Foto por Julián Garita para Good Food

Por Pablo Acuña
@pabcuna

Cuando trato de recordar mi niñez, me doy cuenta de que no tengo la más mínima idea de la persona que era en ese entonces.

Eso no quiere decir que no recuerdo mis años de infantil inocencia, sino que, en lo respectivo a personalidad o forma de ser, mi memoria se queda en blanco. En otras palabras, era un niño como cualquier otro, inseparable de la masa.

No fue hasta los trece o catorce años que empecé a tener verdadera conciencia del mundo exterior y del papel que podía jugar en él. Mi visión a futuro era limitada, no tenía clara la posibilidad de cambiar ciertos aspectos de la sociedad en la que vivía. Sin embargo, empecé a comprender que había todo un mundo extraño y complejo fuera de la rígida burbuja de mi colegio y de mi casa. Por primera vez pensé que valía la pena explorar ese entorno.

Irónicamente, esta realización no me llegó por medio de un mayor conocimiento físico del mundo, sino a través de mis primeros contactos serios con el Internet.
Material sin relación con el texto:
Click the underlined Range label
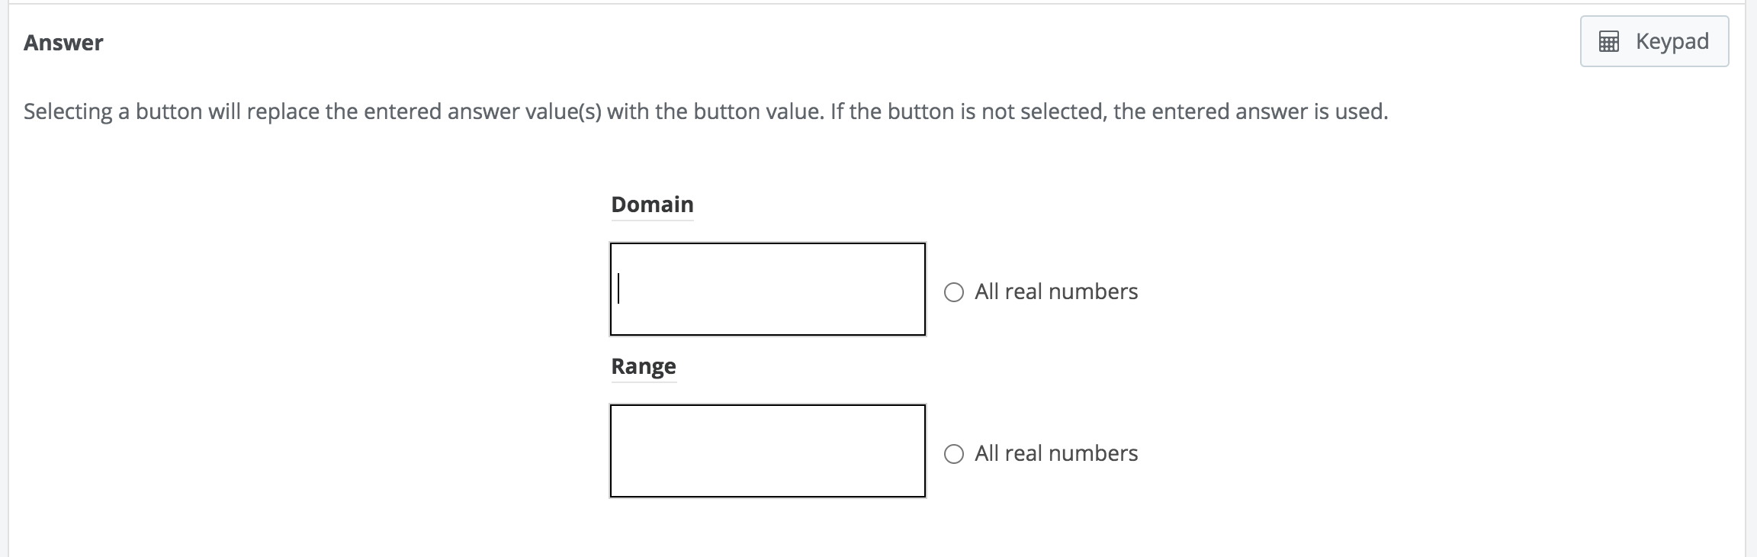Image resolution: width=1757 pixels, height=557 pixels. [x=643, y=366]
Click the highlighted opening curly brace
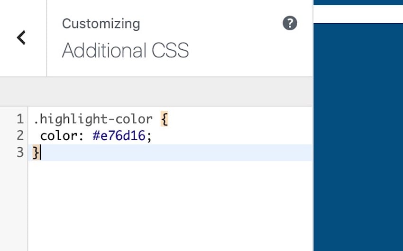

En ese mundo de “wikis”, redes sociales incipientes y foros de discusión, mi visión del mundo empezó a tomar forma.

foto por Pablo Cambronero

En dichos espacios aprendí sobre la música independiente de la mano de sujetos con los que rara vez conversé personalmente, gente que difícilmente me toparía en la calle y cuya vida nunca estuve ni cerca de conocer. Precisamente, fue en los foros de discusión donde empecé a desarrollar algún tipo de personalidad. Lo que sea que soy ahora se lo debo, más que a mis interacciones regulares en la “vida real”, a aquellas discusiones y recomendaciones sobre bandas, discos, géneros y tendencias.

Aunque todo te suene muy del siglo XXI, es en la década de los 80 cuando comienza a acuñarse el término de indie, tras el boom punk y el surgimiento de los grupos post punk británicos. El famoso Do it yourself (DIY) se extendió entre los jóvenes que deseaban salirse de la cultura popular que dictaba las tendencias y muchas bandas y sellos discográficos nacieron con este espíritu.
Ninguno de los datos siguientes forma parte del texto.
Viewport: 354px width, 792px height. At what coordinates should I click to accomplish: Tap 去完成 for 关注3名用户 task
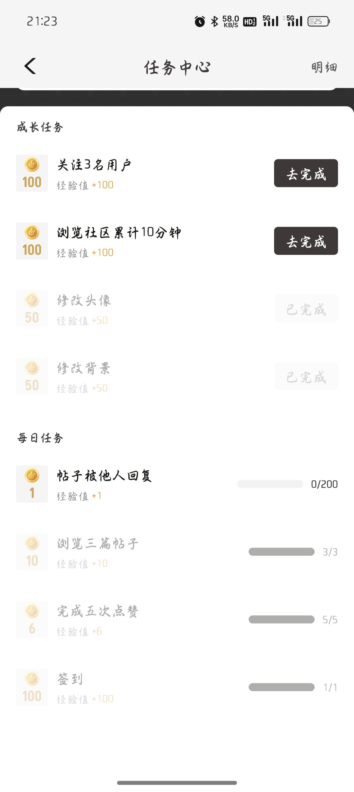[306, 173]
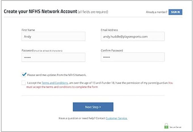
Task: Click the Next Step button
Action: [93, 107]
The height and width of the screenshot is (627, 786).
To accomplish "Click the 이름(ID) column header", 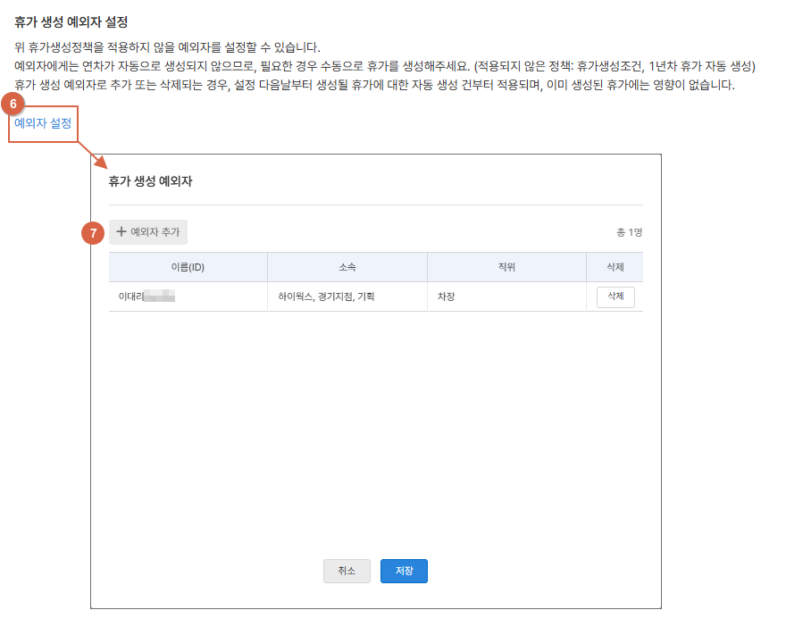I will [188, 267].
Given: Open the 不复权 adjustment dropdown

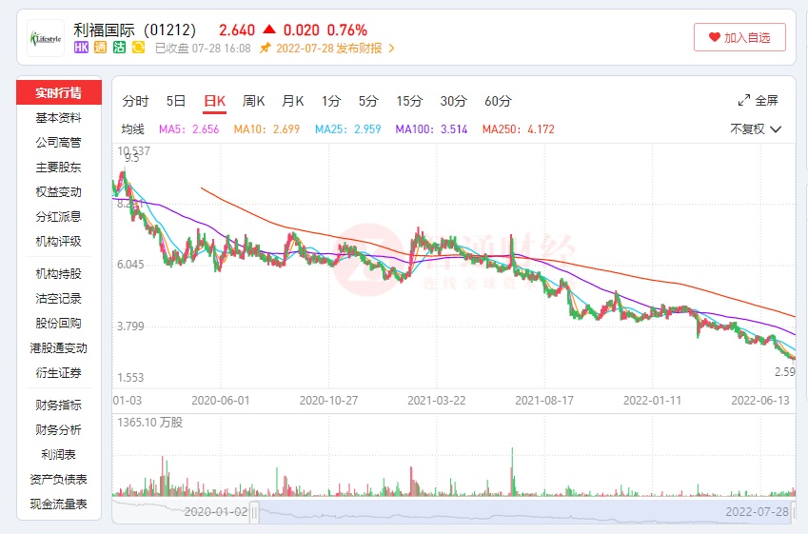Looking at the screenshot, I should coord(756,129).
Usualmente la música independiente, osea esas bandas que han grabado sus discos autoeditándose (es decir, que la propia banda se encarga de todo), suele ser más subjetiva, con una mayor exploración de su estilo e identidad musical, que favorece la experimentación. Es más contemplativo que la música que se maneja bajo una forma “industrial” o “comercial”.

La música comercial usualmente sigue una fórmula que resulta en canciones o discos sin espacio para la indagación o el análisis (tal espacio expondría la artificialidad y superficialidad de esas producciones) ya que son factores externos a la banda y su música la que definen cómo es que debemos sentirnos acerca de su música. La música siempre involucra un grado de manipulación, claro, pero aquí hasta nuestras ideas, lágrimas y sonrisas están cuidadosamente manufacturadas.
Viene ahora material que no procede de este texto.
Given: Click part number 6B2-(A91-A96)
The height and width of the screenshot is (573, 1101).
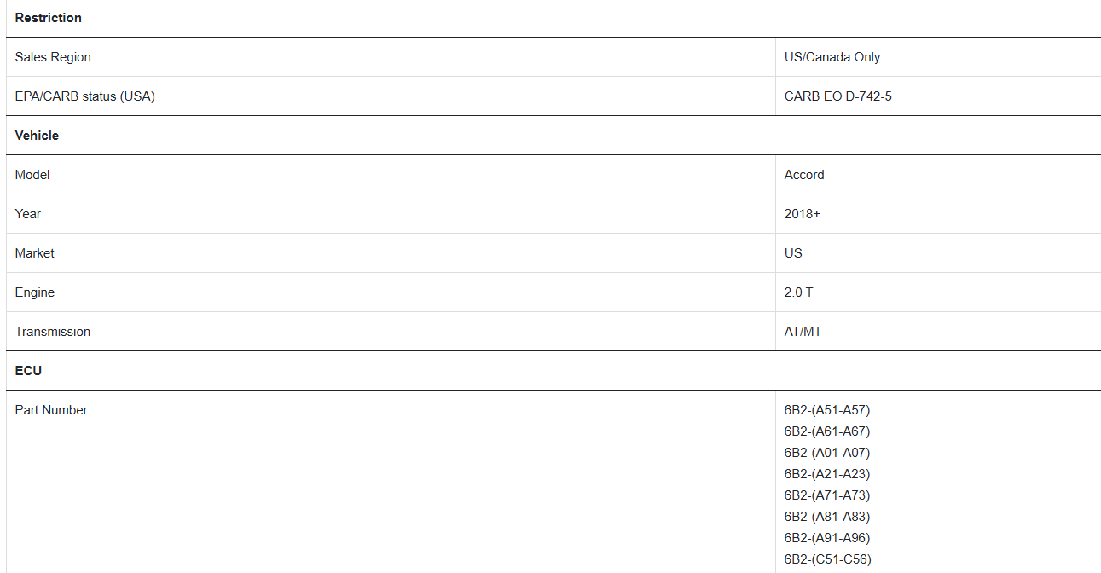Looking at the screenshot, I should point(827,538).
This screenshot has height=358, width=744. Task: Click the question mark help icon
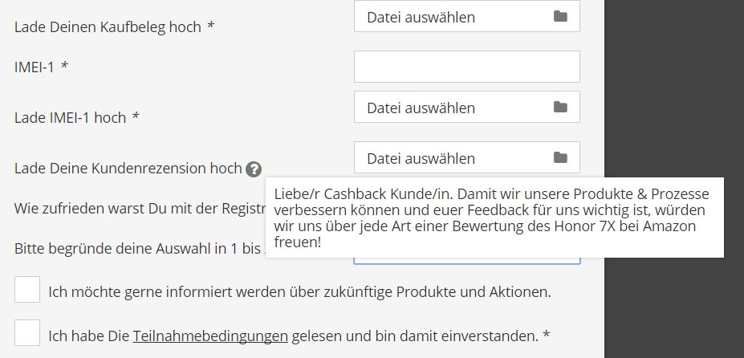pyautogui.click(x=254, y=169)
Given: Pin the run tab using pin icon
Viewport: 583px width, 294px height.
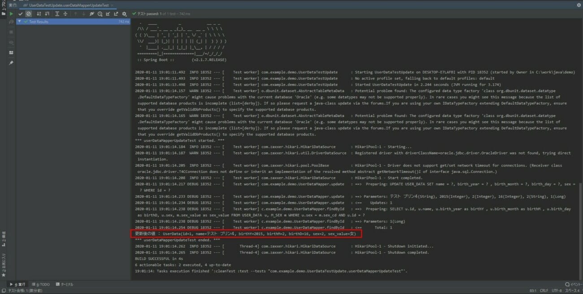Looking at the screenshot, I should coord(11,63).
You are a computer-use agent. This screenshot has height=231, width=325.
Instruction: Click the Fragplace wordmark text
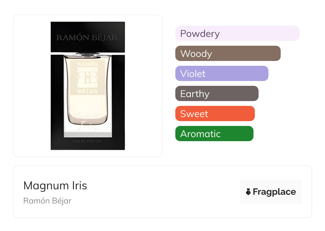[274, 192]

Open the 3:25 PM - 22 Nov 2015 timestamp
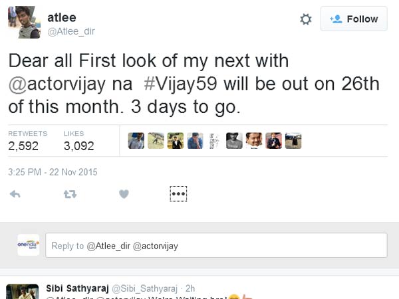[53, 172]
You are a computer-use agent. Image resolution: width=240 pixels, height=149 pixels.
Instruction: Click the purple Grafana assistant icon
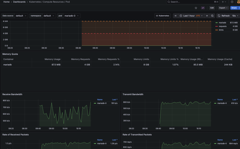click(203, 8)
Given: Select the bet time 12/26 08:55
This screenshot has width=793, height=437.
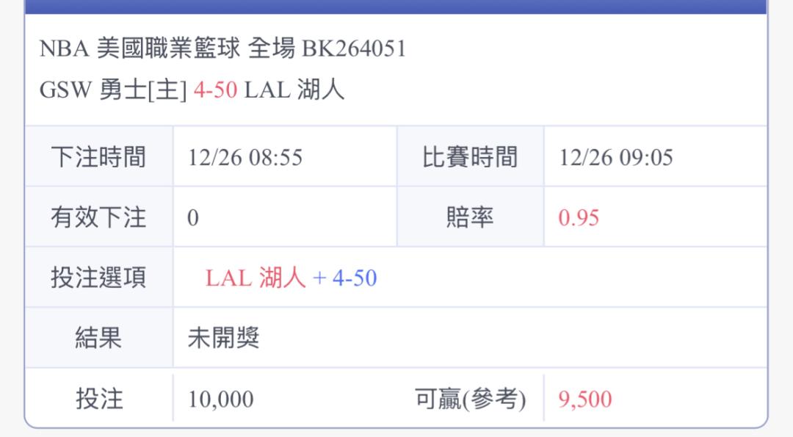Looking at the screenshot, I should coord(245,157).
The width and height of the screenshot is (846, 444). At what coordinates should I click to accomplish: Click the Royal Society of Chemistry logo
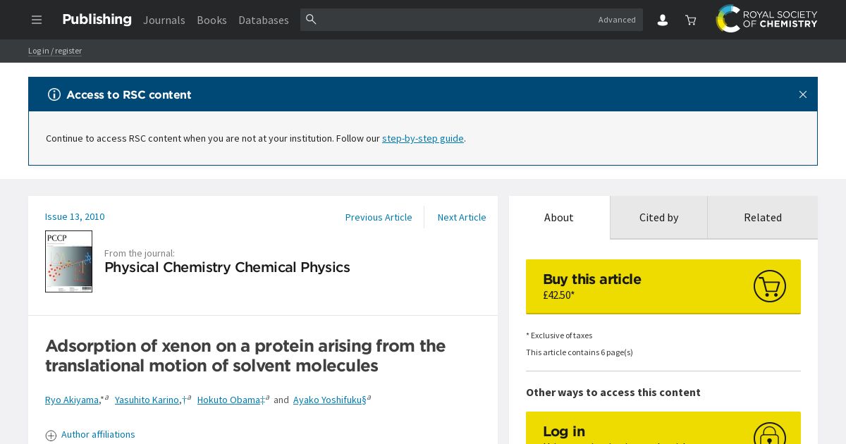(766, 19)
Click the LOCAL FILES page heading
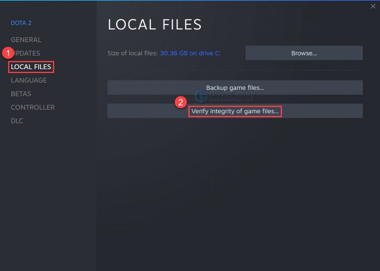Screen dimensions: 380x271 [x=155, y=24]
Al contrario de esto, yo creo que con la música independiente es necesario pensar, indagar, imaginar y cuestionar. Y eso no significa que no podemos entretenernos ni emocionarnos. Todo lo contrario. Es una oportunidad perfecta para explorar aquellas cosas de nuestra vida que muchas veces pasamos por alto: conocer un poco más de la existencia humana, de las interacciones entre bandas y seguidores, de NUESTRA relación con la sociedad. Porque esa es la empatía que se encuentra en el corazón de mucha música “alternativa”. Pueden ser bandas agresivas o simpáticas, pero son bandas eminentemente humanas. Su principal punto de interés es ese: el ser humano. O sea, nosotros.

Foto por Pablo Cambronero

La música independiente es diferente porque se conecta con preocupaciones, ansiedades, tristezas y felicidades como las nuestras. Yo no sé con exactitud qué es el arte (y no estoy demasiado interesado en saberlo) pero sí sé que su principal función es expresar algún elemento característico, ya sea desde una perspectiva universal o idiosincrática, de la experiencia del ser humano y de vivir en sociedad.

Son esas bandas que no buscan hacerse notar tomando clichés, mantienen una personalidad artística y tienen la capacidad de expresar realidades personales, sociales, culturales o políticas, las que he tratado de resaltar durante varios años. Buena parte de lo que soy, se lo debo en gran medida a estas bandas, sus producciones y confesiones y los espacios donde exponen su música, esos lugares en los que se mezclaba libremente lo legal con lo ilegal, la ironía con la sinceridad, los malestares con el placer. Comunidades en las que podíamos olvidar todo lo que habíamos sido antes y encontrar nuestro camino hacia las personas que de verdad queríamos ser.

Un lugar en el que, lejos de presiones sociales, comerciales y políticas, podíamos encontrar nuestro espacio en el mundo y, a medida que lo hacíamos, nos encontrábamos a nosotros mismos.